> About this exercise
Give a faithful, exact copy of all entries, minus the images.
** Input data follows **
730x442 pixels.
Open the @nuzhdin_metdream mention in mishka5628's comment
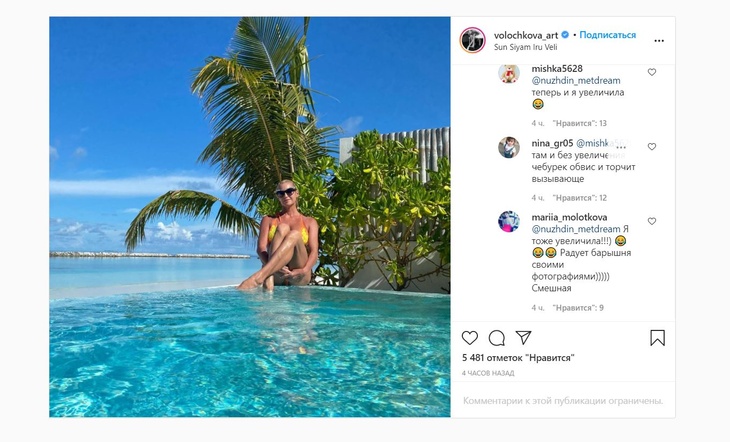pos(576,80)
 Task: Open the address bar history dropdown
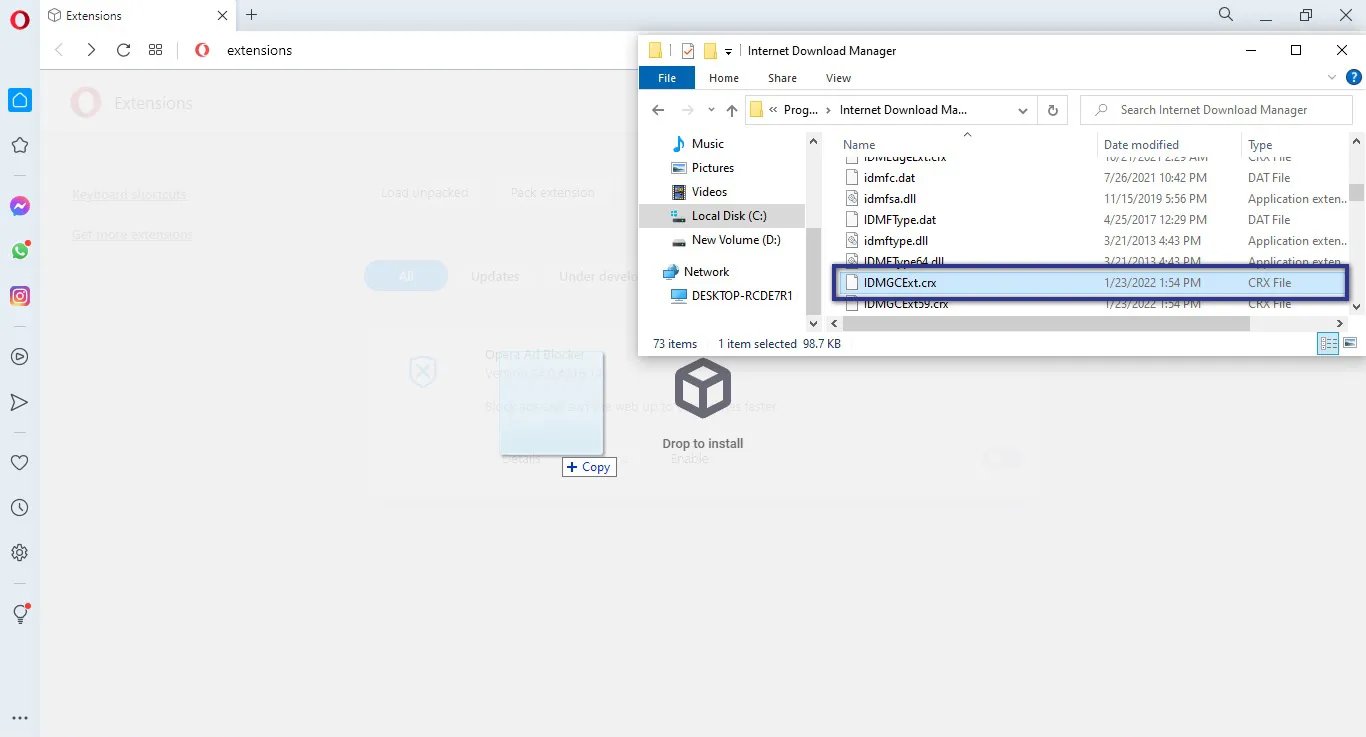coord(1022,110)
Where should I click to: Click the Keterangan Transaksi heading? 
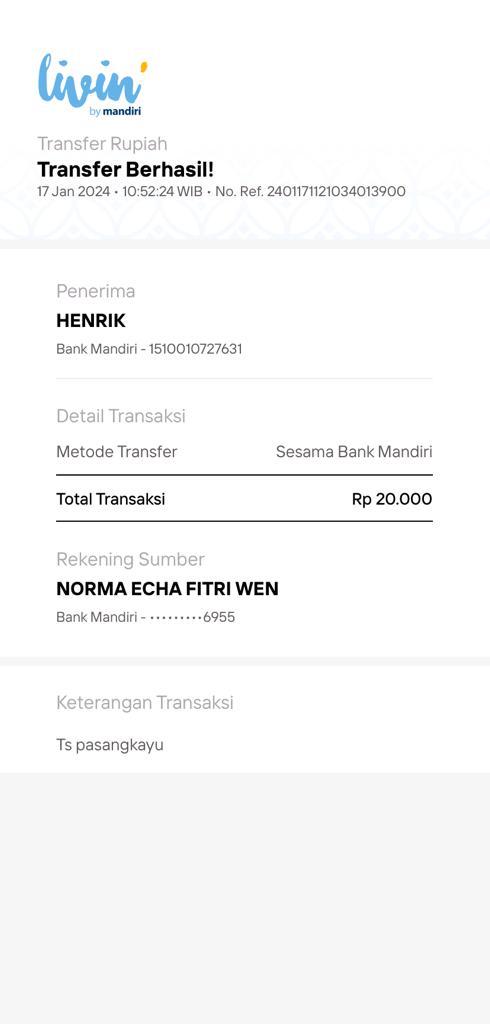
** End of Input data **
> Exercise result
730x442 pixels.
Open the @nuzhdin_metdream mention in mishka5628's comment
pos(576,80)
 Task: Open the address bar history dropdown
coord(1022,110)
Where should I click to: Click the Keterangan Transaksi heading? 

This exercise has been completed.